One report, The Illusion of Choice: Why Decisions About Post-Acute Care Are Difficult for Patients and Family Caregivers, found that patients and family caregivers say they feel rushed when deciding on a skilled nursing facility during discharge.
The second report, Health Care Provider Perspectives on Discharge Planning: From Hospital to Skilled Nursing Facility, highlighted barriers for hospitals when transitioning patients.
The reports are the second and third part of UHF's four-part “Difficult Decision” year-long series into post-acute care. The New York State Health Foundation is sponsoring the initiative.
The first in the series reviewed post-acute care and issues with limited choices and decision-making. The final report will spotlight best practices and innovations connected to the transition to post-acute care.
In one of the new studies, authors Carol Levine, director of UHF's family caregiving initiatives, and Kristina Ramos-Callan, a UHF program manager, explored families feeling like they have little say over the post-acute care facility selection.
Levine said in a statement that she and Ramos-Callan heard from families about limited choices and lack of information about the quality of care at facilities. Hospitals also didn't prepare them "for the experience of being in a nursing facility."
Rather than a post-acute care facility's quality, families are often making decisions based on convenience. "In the end, location and access to transportation were often the pivotal factors in a patient's choice," Levine said.
The other study, written by UHF program manager Pooja Kothari and Joan Guzik, director of quality improvement for UHF's Quality Institute, explored the experiences of administrators and frontline staff at eight hospitals and five nursing homes in the New York area. The researchers found that "efficiency pressures, insurance constraints, authorization delays and regulations" often hamper the transfer.
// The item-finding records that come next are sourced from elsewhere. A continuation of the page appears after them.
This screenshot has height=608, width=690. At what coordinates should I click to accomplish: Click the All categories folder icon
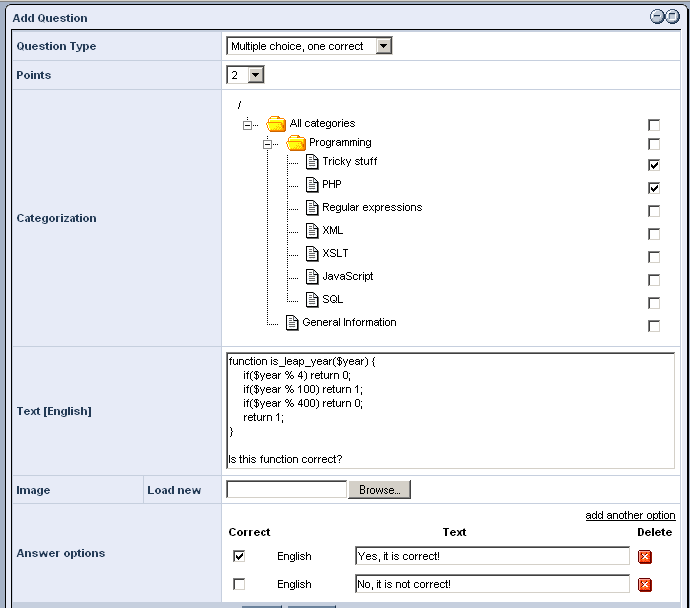coord(276,124)
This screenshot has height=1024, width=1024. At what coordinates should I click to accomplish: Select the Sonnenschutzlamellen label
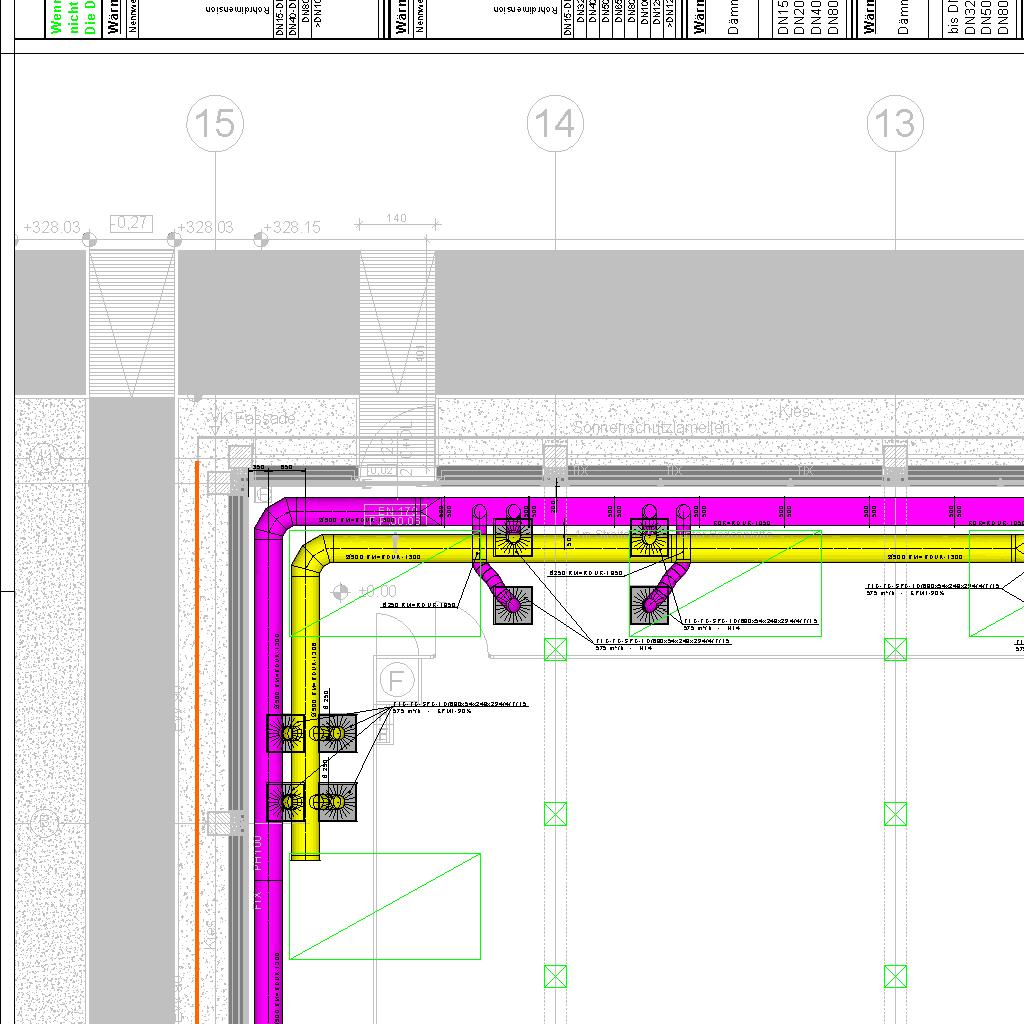(651, 428)
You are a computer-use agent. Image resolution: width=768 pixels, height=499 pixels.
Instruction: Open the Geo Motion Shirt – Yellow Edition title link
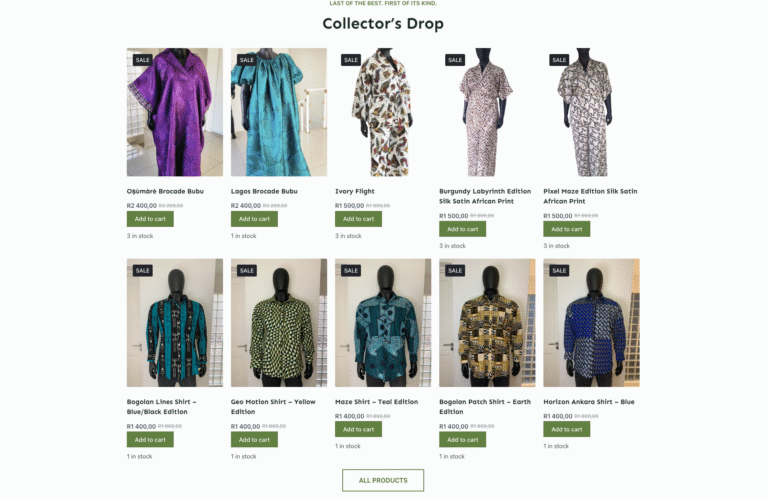pyautogui.click(x=273, y=407)
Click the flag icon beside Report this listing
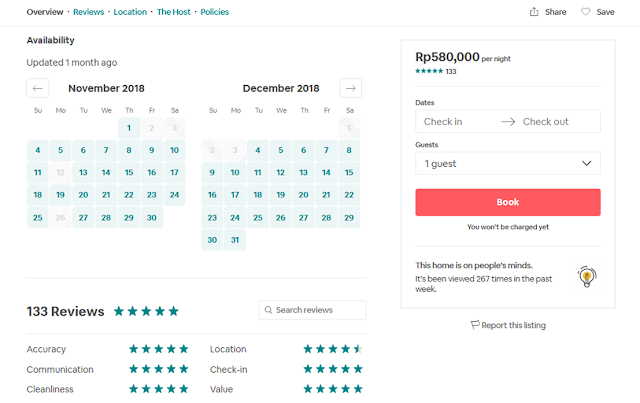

"Hospital staff members are often under immense pressure to minimize the length of hospital stays while managing a complex process involving the need to align multiple stakeholders around the discharge plan," Kothar said in a statement. "The unfortunate reality is that the best solution may not be possible when high-quality, post-acute care facilities have few available beds."
CMS and other payers have increasingly looked to reduce the costs associated with post-acute care and readmissions. A recent New England Journal of Medicine report found that facilities in the Comprehensive Care for Joint Replacement bundled payment model experienced lower healthcare costs by reducing the percentage of episodes in which patients were discharged to post-acute facilities by 6%.
"Post-acute care services may be the easiest target for hospitals to decrease episode-level spending because it is often unclear when these services are beneficial or what intensity of post-acute care is most appropriate," the study researchers wrote.
The two new United Hospital Fund studies argued that educating families about their options and improving processes during the transition are other ways to improve post-acute care that go beyond the bottom line.